=== THE INPUT ===
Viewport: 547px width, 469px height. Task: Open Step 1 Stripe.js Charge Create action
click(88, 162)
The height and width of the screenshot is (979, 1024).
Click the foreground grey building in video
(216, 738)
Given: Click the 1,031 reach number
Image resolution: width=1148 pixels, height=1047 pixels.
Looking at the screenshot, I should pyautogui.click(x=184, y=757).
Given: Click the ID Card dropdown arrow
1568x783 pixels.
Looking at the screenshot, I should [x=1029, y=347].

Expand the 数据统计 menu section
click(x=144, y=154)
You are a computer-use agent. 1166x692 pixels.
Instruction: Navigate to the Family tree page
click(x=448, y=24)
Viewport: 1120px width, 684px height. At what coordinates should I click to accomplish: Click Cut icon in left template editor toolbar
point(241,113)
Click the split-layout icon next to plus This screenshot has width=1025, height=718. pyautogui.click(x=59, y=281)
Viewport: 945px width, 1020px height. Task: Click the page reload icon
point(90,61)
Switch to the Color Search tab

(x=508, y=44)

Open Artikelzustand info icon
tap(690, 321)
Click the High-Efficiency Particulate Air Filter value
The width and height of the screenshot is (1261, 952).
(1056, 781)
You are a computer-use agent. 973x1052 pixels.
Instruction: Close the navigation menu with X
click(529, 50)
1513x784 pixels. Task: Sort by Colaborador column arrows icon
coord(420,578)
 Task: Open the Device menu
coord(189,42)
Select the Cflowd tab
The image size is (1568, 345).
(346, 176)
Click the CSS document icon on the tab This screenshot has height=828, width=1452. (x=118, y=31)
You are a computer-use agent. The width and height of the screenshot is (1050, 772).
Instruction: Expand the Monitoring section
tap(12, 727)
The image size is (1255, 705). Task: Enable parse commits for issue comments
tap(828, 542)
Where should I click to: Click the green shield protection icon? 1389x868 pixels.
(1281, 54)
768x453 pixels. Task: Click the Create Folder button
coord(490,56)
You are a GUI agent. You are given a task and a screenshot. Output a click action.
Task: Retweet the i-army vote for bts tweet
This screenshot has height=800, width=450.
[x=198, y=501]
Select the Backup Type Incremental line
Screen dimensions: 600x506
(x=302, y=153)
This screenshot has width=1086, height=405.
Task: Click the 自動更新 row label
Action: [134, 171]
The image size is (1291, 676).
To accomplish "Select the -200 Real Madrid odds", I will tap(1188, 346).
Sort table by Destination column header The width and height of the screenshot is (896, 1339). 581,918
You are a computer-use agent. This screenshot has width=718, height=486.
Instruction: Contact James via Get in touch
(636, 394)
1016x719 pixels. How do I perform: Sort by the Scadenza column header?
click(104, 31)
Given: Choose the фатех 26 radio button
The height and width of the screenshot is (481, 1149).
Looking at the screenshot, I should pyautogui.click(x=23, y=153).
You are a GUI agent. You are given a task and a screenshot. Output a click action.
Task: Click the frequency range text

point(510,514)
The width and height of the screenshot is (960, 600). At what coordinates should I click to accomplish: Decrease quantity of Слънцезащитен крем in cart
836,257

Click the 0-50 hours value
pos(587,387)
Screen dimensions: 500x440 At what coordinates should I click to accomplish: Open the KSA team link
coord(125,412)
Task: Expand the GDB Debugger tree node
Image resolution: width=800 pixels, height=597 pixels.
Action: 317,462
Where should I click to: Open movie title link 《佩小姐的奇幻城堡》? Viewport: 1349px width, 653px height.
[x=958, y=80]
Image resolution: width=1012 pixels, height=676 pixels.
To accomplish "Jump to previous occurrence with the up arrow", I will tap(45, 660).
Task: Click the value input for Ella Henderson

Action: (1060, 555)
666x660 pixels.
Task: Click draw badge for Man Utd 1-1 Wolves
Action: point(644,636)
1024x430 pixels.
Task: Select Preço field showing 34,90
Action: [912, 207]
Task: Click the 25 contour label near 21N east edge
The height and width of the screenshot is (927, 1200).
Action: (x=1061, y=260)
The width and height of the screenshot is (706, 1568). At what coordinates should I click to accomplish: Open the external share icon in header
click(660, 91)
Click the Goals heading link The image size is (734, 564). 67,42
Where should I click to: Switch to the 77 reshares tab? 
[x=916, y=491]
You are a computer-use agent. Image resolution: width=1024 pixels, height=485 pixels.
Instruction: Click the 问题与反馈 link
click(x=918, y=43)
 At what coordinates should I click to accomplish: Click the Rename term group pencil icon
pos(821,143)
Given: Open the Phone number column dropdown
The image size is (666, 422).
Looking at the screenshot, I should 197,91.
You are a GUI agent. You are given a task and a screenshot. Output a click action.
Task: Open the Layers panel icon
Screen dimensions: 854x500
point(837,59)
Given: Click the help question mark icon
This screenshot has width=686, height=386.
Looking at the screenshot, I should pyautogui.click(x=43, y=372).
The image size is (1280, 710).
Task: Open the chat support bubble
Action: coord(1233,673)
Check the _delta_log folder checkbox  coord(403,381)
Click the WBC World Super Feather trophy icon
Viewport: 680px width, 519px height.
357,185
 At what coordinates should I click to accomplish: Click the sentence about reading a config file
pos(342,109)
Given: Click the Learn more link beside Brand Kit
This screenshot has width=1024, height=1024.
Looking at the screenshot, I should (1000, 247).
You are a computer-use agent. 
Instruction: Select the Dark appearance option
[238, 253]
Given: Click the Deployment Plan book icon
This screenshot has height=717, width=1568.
===
REQUIREMENT: The expected answer is a copy of each line in the listing above that contains "will".

WRITTEN ANSWER:
To accomplish "Select the -200 Real Madrid odds", I will tap(1188, 346).
To accomplish "Jump to previous occurrence with the up arrow", I will tap(45, 660).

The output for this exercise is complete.